Significant evidence has shown that soot can be formed from polycyclic aromatic hydrocarbon (PAH) in combustion environments, but the transition of high molecular PAH from the gas phase to soot in a liquid or solid state remains unclear. In this study, the relationships between the boiling points of various planar PAHs and their thermodynamic properties are systematically investigated, to find a satisfactory marker for the phase transition event. Temperature-dependent thermodynamic properties, including entropy, specific heat capacity, enthalpy, and Gibbs free energy, are simultaneously calculated for PAHs, using density functional theory and three composite compound methods. Comparison of the results indicates that the individual G3 method, plus an atomization reaction approach, produces the most accurate thermochemistry parameters. Compared to entropy, enthalpy, and Gibbs free energy, the specific heat capacity at 298 K is found to be a better marker for the boiling point of PAHs due to the observed linear correlation, predictable characteristics, and fidelity of accuracy as a function of temperature. The correlation equation Y = 10.996X + 122.111 is proposed (where Y is the boiling temperature (K) and X is Cp at 298 K (cal/K/mol)). The standard deviation is as low as 16.7 K when comparing the calculated boiling points and experimentally determined values for 25 different aromatic species ranging from benzene to ovalene (C32H14). The effects of carbon number, structural arrangement, and partial pressure on the boiling point of large planar PAH are discussed. The results reveal that the carbon number in large planar PAH is the dominant factor determining its boiling points. It is shown that PAHs containing about 60–65 carbon atoms are likely to exist as liquids in flames, although the partial pressure of such species is very low.

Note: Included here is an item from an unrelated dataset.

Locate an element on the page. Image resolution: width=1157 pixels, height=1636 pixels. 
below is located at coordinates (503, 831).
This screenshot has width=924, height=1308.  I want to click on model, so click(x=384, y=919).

大量研究证据表明，在燃烧环境中，多环芳烃（polycyclic aromatic hydrocarbon, PAH）可生成炭黑，但高分子量多环芳烃从气相转变为液态或固态炭黑的过程仍不明确。本研究系统探究了各类平面型多环芳烃的沸点与其热力学性质之间的关联，以期为该相变过程寻得合适的表征标志物。本研究采用密度泛函理论（density functional theory）与三种复合化学方法，同步计算了多环芳烃的温度依赖性热力学性质，包括熵（entropy）、比热容（specific heat capacity）、焓（enthalpy）及吉布斯自由能（Gibbs free energy）。结果对比表明，单独使用G3方法结合原子化反应途径，可得到最精准的热化学参数。相较于熵、焓与吉布斯自由能，298 K下的比热容因呈现出良好的线性相关性、可预测性以及随温度变化的精度稳定性，被证实为多环芳烃沸点的更优表征标志物。本研究提出了关联方程Y = 10.996X + 122.111（其中Y为沸点温度，单位为开尔文；X为298 K下的比热容，单位为卡/开尔文/摩尔）。针对从苯到卵苯（C32H14）的25种不同芳香族物质，计算沸点与实验测定值之间的标准偏差仅为16.7 K。本研究探讨了碳原子数、结构排布以及分压对大型平面型多环芳烃沸点的影响。结果表明，大型平面型多环芳烃的碳原子数是决定其沸点的主导因素。研究显示，尽管碳原子数约为60~65的多环芳烃分压极低，但它们在火焰中大概率以液态形式存在。